* _Zitierter Textauszug_:
• • •

© JUNGE FREIHEIT Verlag GmbH & Co. KG www.jungefreiheit.de 41/19 / 04. Oktober 2019

Flecken auf der weißen Weste
Illegale Migration: Die Kritik an Open-Arms-Gründer Òscar Camps wächst
Wolfgang Bendel

Òscar Camps, der Gründer der Nichtregierungsorganisation (NGO) Proactiva Open Arms, die es sich zum Ziel gesetzt hat, „Flüchtlinge aus dem Mittelmeer zu retten“, ist ohne Zweifel eine schillernde Figur. Ursprünglich hatte sich der 1963 in Barcelona geborene Camps mit seiner Firma Pro-Activa Serveis Aquàtics maritimen Dienstleistungen gewidmet. Dazu gehörten die Bereitstellung von Rettungsschwimmern und andere Hilfestellungen bei Unfällen auf dem Meer.

Mit dem Ausbruch der Flüchtlingskrise fand er schnell ein weitaus größeres und lukrativeres Geschäftsfeld, nämlich die Rettung von „Schutzsuchenden“, die im Mittelmeer in „Seenot“ geraten waren. Vor allem sein Schiff „Open Arms“ kam weltweit in die Schlagzeilen, als es wegen der an Bord befindlichen illegalen Migranten zu einem Streitobjekt zwischen den Mittelmeeranrainerländern Italien, Frankreich und Spanien wurde. 

Mit Preisen überhäuft, doch Mitarbeiter klagen

Für seine Aktivitäten bekam Camps im Laufe der Jahre zahlreiche Preise. Unter anderem erhielt er 2015 die Auszeichnung „Katalane des Jahres“ von einer Regionalzeitung aus Katalonien, während die bekannte US-amerikanische Publikumszeitschrift Reader’s Digest ihm 2019 den Titel „Europäer des Jahres“ verlieh. In den vergangenen dreieinhalb Jahren half er nicht weniger als 59.000 illegalen Einwanderern bei der Überfahrt über das Mittelmeer beziehungsweise die Ägäis. Tatsächlich begann er seine Karriere als „Flüchtlingsretter“ vor der griechischen Insel Lesbos.

• • •

* _Bereitgestellte Daten_:
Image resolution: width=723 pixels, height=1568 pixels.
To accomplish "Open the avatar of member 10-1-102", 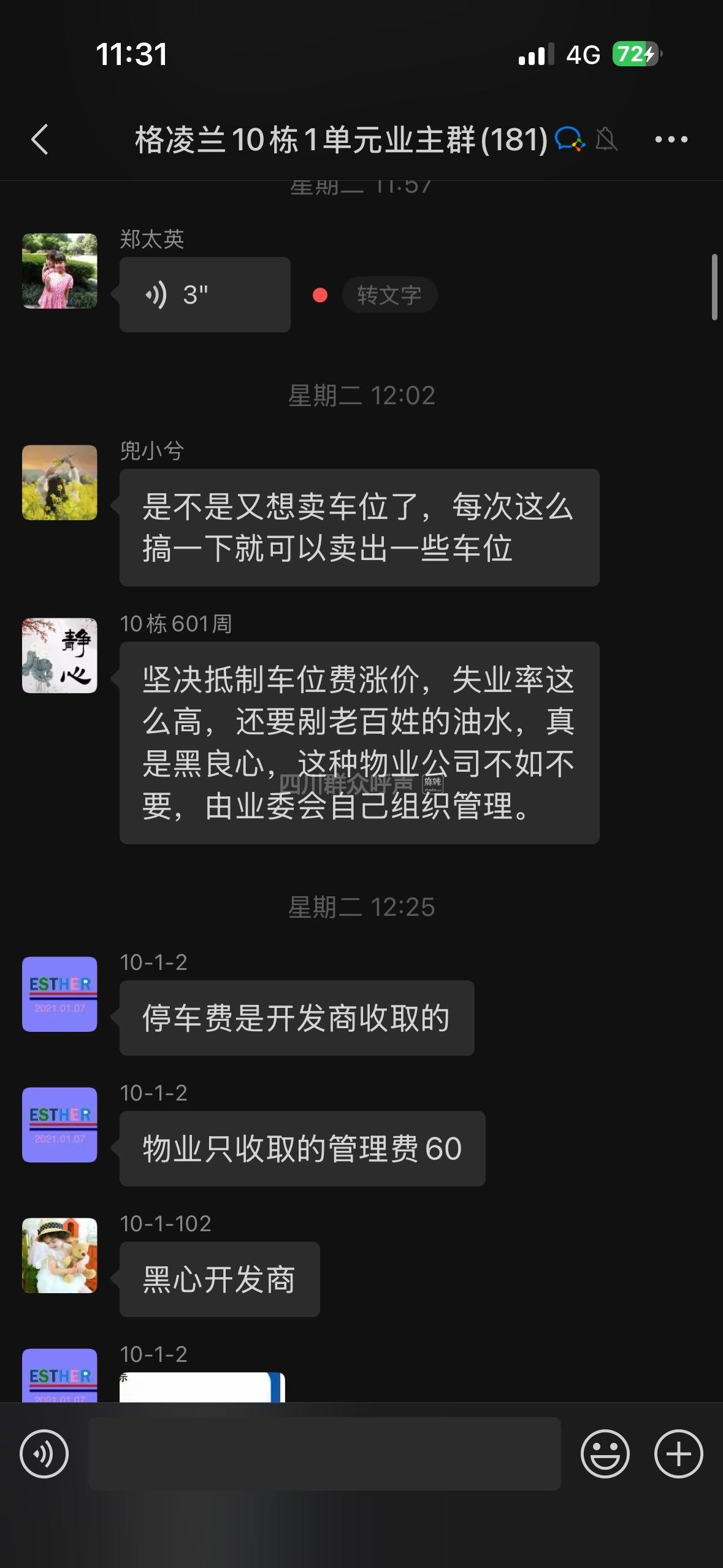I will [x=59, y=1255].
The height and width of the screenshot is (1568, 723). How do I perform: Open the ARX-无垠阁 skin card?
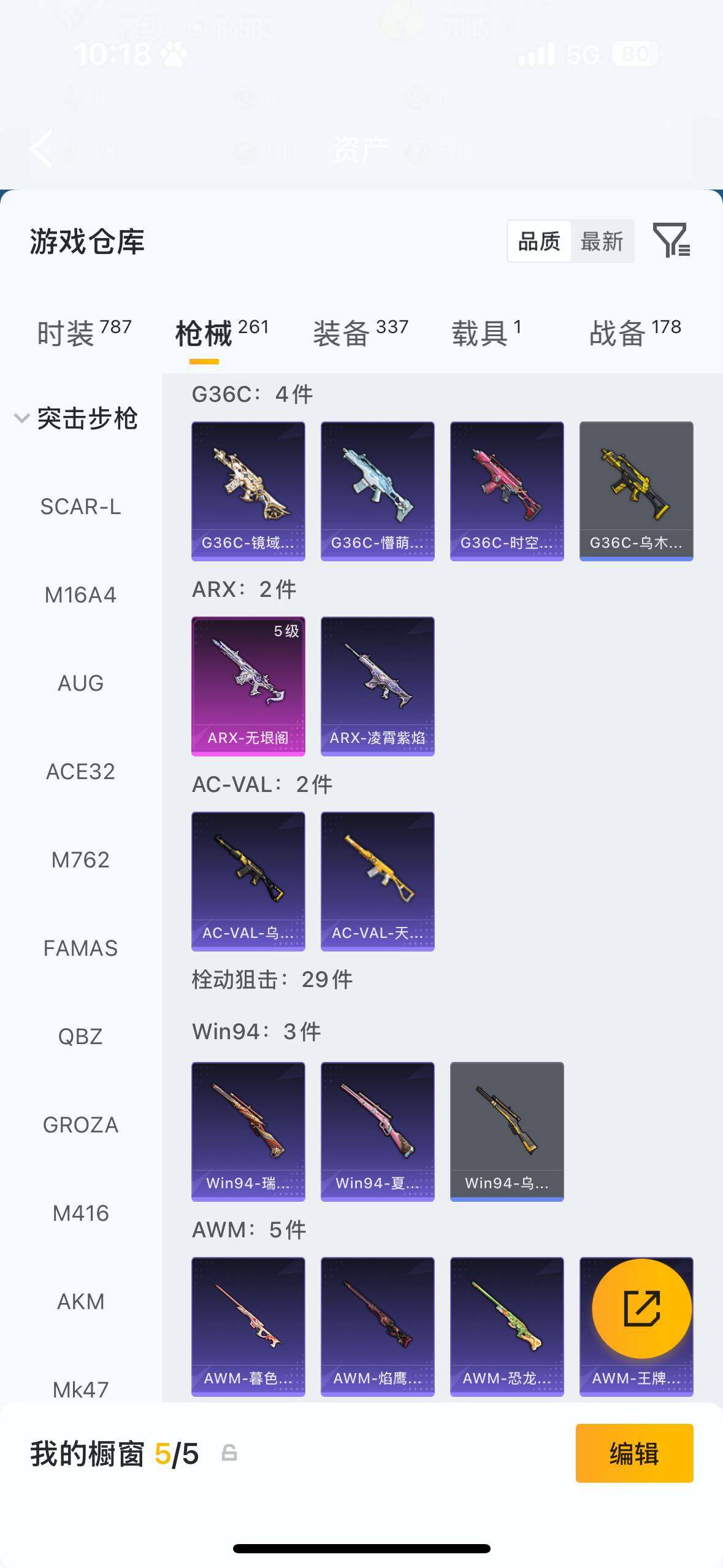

• • •

Gib aus dem Artikel über Òscar Camps den Abschnitt wortgetreu wieder, der mit „Mit dem Ausbruch“ beginnt und sich bis einschließlich „und Spanien wurde.“ fortsetzt.

Mit dem Ausbruch der Flüchtlingskrise fand er schnell ein weitaus größeres und lukrativeres Geschäftsfeld, nämlich die Rettung von „Schutzsuchenden“, die im Mittelmeer in „Seenot“ geraten waren. Vor allem sein Schiff „Open Arms“ kam weltweit in die Schlagzeilen, als es wegen der an Bord befindlichen illegalen Migranten zu einem Streitobjekt zwischen den Mittelmeeranrainerländern Italien, Frankreich und Spanien wurde.